Task:
Copy the items word for word, starting at the very beginning and ending with the line that contains "click(x=748, y=128)", with that line included.

Interface element items

• • • • •

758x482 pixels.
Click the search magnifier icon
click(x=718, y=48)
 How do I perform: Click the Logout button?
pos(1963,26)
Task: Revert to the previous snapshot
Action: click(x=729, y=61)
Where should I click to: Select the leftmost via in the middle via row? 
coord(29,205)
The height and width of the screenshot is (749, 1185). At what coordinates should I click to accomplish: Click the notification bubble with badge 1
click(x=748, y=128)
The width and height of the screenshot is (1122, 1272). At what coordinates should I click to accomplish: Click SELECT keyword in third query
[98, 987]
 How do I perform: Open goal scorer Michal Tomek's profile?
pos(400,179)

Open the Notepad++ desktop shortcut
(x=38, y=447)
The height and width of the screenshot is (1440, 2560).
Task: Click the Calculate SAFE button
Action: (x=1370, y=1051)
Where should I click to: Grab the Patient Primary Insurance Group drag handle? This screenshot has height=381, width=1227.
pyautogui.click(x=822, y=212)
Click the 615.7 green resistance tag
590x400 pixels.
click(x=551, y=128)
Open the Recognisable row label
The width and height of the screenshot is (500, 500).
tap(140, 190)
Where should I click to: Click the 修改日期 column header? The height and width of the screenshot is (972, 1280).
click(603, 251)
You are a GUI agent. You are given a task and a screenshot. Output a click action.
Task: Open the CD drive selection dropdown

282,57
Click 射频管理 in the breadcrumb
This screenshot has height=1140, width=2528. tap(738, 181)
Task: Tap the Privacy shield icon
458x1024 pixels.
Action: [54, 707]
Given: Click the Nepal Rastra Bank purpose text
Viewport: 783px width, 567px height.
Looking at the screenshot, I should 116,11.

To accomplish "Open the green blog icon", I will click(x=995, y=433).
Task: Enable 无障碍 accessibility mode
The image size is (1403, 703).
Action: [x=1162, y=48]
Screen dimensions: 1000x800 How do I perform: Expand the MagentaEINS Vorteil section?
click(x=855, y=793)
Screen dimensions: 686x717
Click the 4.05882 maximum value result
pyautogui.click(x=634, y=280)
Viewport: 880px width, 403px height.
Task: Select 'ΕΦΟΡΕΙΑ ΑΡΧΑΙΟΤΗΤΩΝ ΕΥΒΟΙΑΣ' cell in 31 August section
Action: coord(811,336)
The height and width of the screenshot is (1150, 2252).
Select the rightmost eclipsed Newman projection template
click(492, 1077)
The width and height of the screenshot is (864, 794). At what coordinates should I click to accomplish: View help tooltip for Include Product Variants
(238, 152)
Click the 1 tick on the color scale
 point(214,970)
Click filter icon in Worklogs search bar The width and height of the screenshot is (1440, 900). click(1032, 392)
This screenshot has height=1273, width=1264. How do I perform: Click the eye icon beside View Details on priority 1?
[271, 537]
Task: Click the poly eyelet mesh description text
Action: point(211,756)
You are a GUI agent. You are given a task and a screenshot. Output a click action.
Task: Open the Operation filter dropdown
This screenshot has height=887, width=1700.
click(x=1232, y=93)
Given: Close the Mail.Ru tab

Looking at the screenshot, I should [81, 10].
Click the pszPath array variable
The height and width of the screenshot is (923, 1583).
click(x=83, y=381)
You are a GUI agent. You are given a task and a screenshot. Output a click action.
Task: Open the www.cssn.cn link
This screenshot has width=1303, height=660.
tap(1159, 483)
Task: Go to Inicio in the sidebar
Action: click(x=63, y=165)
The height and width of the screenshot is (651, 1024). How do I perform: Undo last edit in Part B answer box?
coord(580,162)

• • • • •

Answer below:
758x482 pixels.
Click the search magnifier icon
click(x=718, y=48)
 How do I perform: Click the Logout button?
pos(1963,26)
Task: Revert to the previous snapshot
Action: click(x=729, y=61)
Where should I click to: Select the leftmost via in the middle via row? 
coord(29,205)
The height and width of the screenshot is (749, 1185). At what coordinates should I click to accomplish: Click the notification bubble with badge 1
click(x=748, y=128)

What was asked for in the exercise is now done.